┌────────

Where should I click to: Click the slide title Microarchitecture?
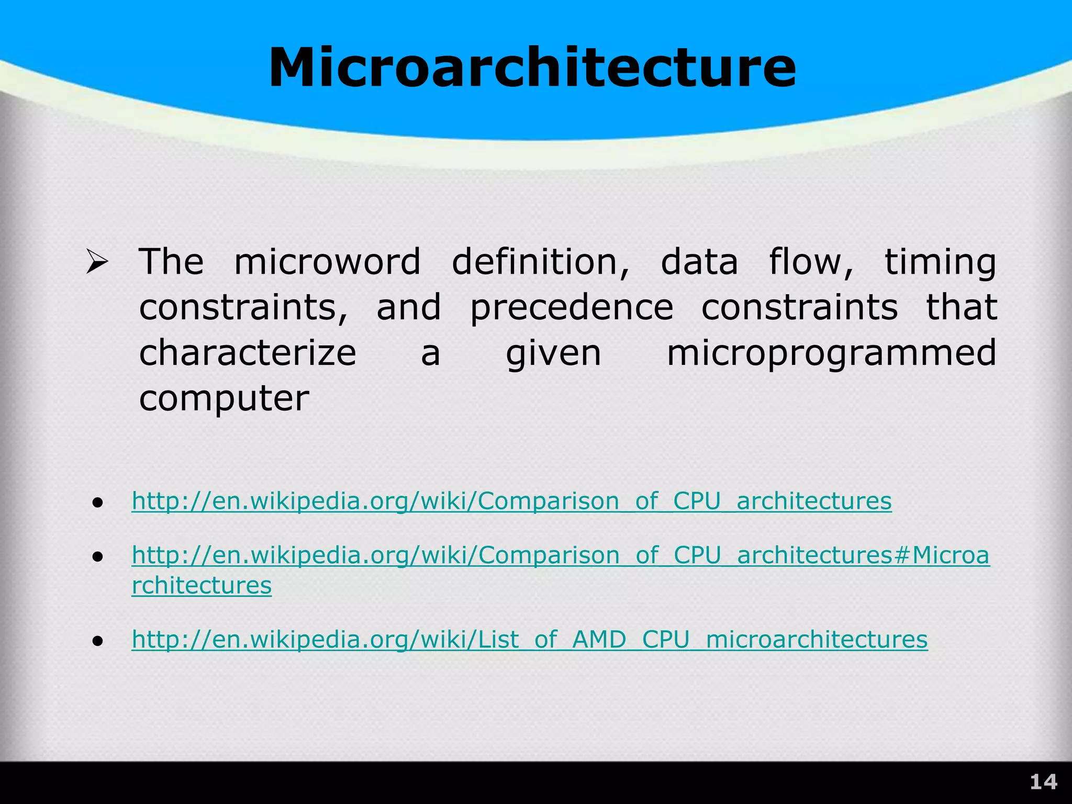532,68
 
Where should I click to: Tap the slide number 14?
1043,782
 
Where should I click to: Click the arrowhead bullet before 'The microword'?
97,262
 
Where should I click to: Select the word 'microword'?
327,261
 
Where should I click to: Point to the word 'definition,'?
541,261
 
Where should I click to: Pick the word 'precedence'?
572,308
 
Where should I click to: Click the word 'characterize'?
248,353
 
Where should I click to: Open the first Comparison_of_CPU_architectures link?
511,501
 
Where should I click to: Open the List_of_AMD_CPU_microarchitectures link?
529,640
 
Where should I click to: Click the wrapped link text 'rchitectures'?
202,585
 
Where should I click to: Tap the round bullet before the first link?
97,503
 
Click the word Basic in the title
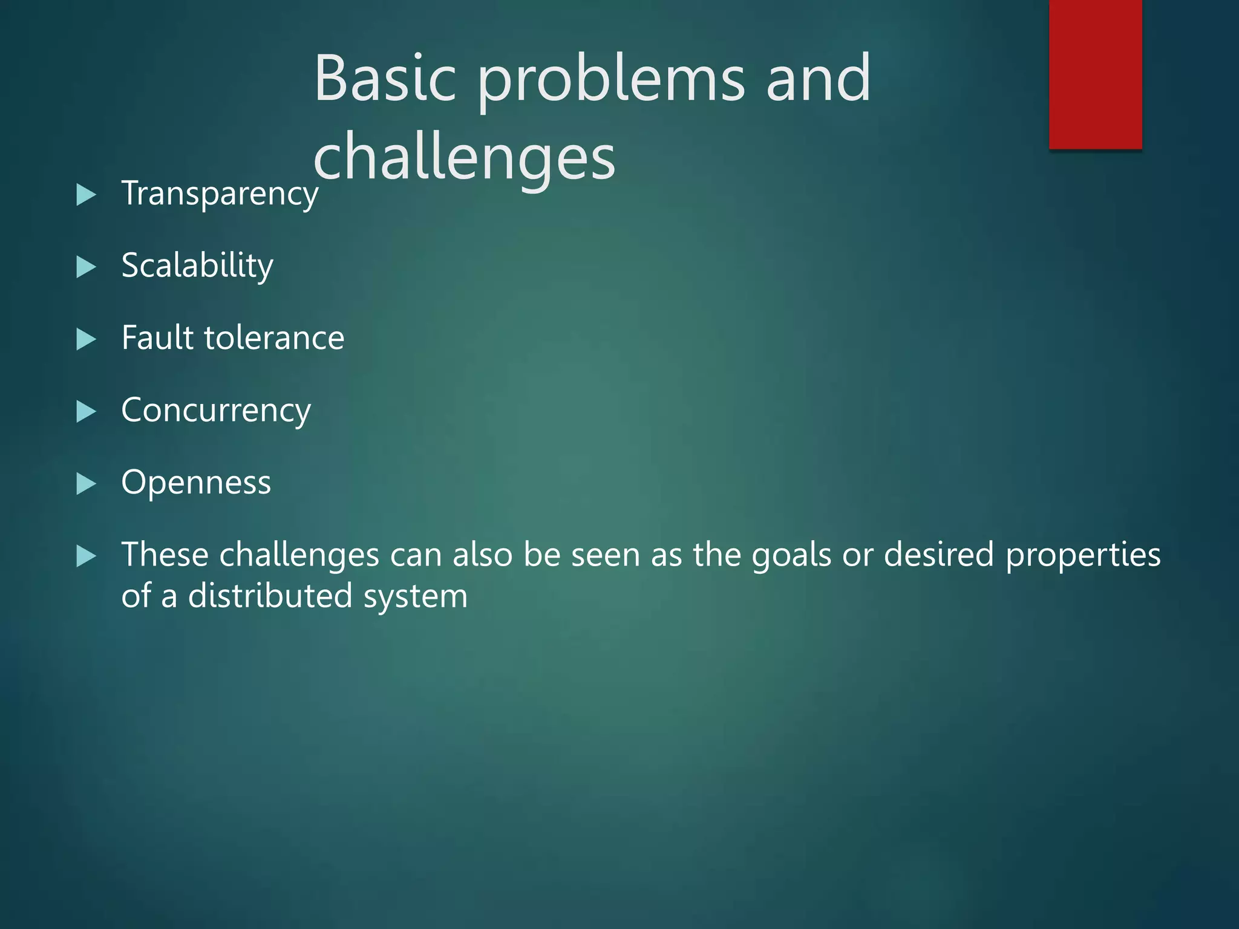tap(385, 79)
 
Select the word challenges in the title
tap(464, 158)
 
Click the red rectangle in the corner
tap(1095, 74)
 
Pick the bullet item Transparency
tap(220, 194)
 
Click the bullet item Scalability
tap(197, 266)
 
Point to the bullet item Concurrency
tap(216, 411)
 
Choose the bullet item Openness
tap(196, 483)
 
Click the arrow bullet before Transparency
tap(87, 195)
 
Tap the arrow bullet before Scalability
tap(87, 267)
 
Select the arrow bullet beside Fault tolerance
tap(87, 339)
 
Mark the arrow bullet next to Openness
tap(87, 484)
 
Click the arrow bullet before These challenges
tap(87, 556)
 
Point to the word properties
tap(1083, 556)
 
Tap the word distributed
tap(270, 596)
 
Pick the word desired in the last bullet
tap(939, 555)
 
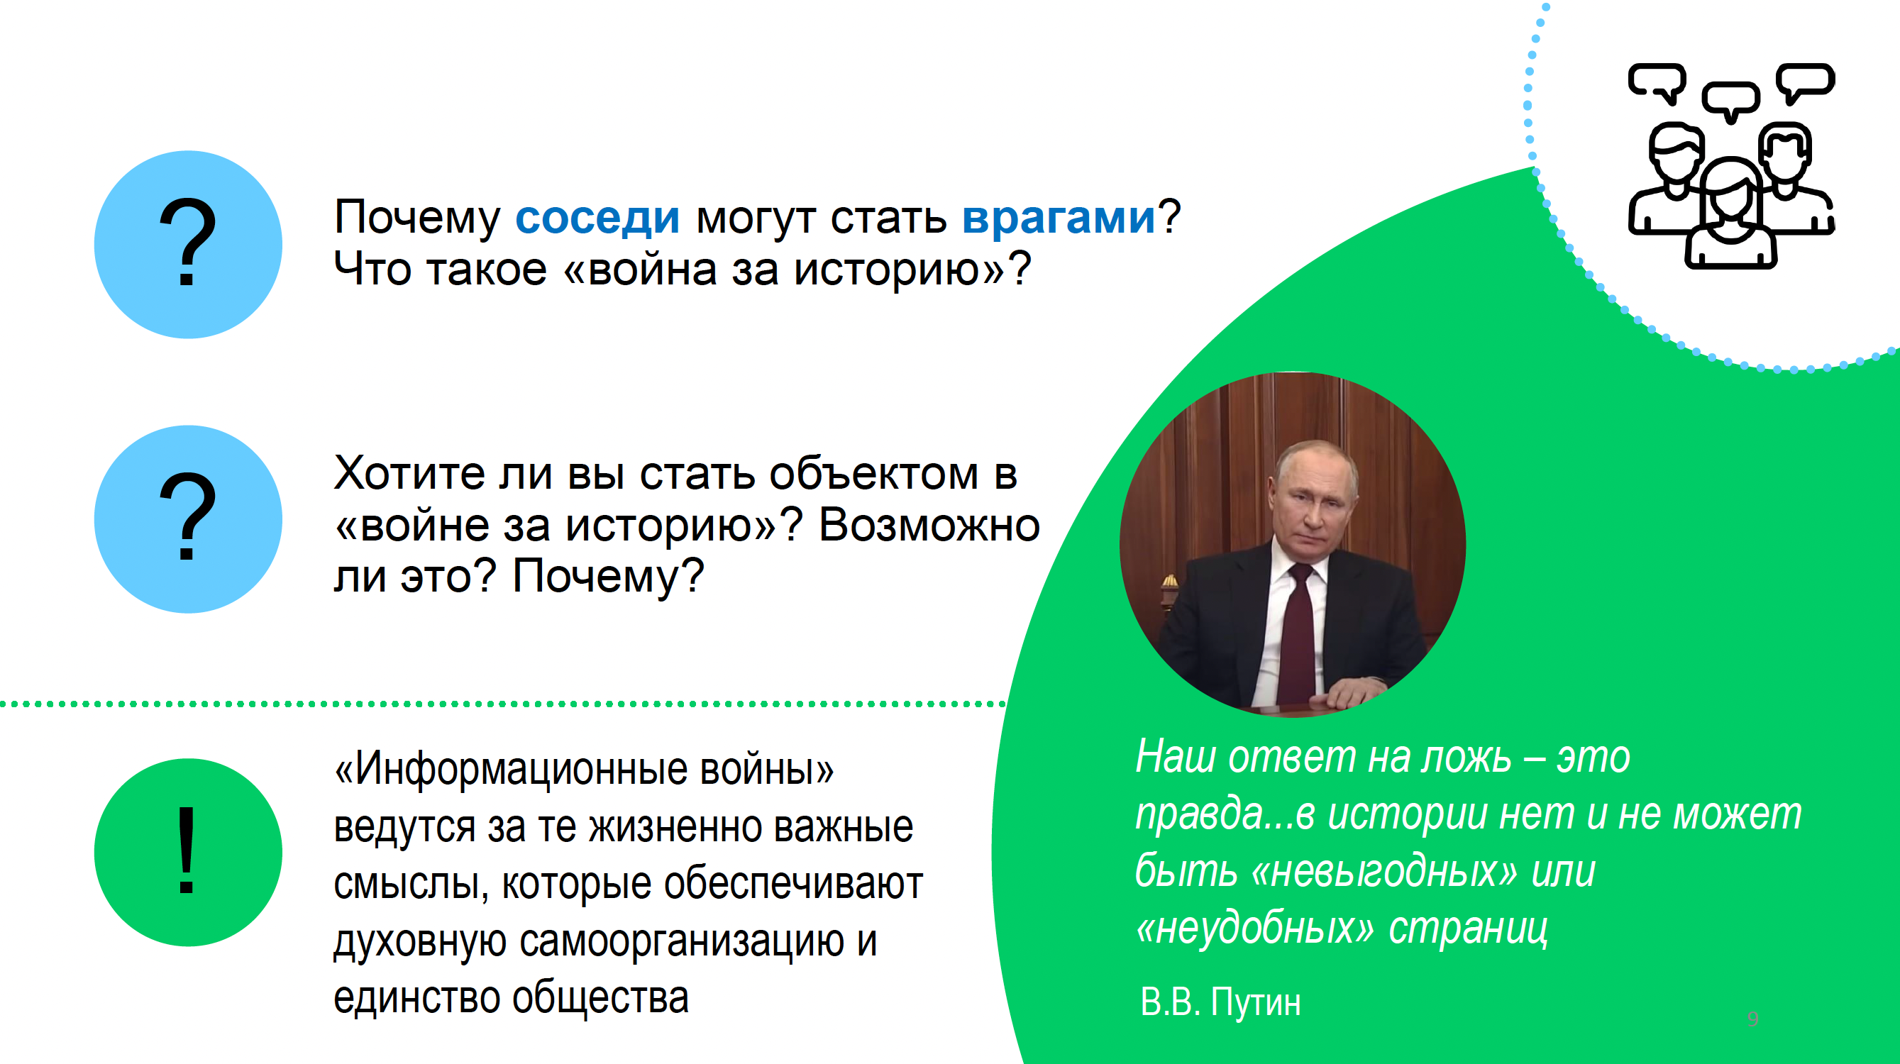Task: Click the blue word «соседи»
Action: point(597,218)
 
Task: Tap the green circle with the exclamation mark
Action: point(188,852)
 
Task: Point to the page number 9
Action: point(1752,1019)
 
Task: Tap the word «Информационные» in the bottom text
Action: point(521,769)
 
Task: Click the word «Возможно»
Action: point(929,525)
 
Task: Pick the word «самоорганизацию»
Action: point(682,941)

└────────

* _WHAT THE TASK ASKS_
Report how many lines in the rows above contain the word "Where", with case counting. Give only the number.

* _WRITTEN SOLUTION_
11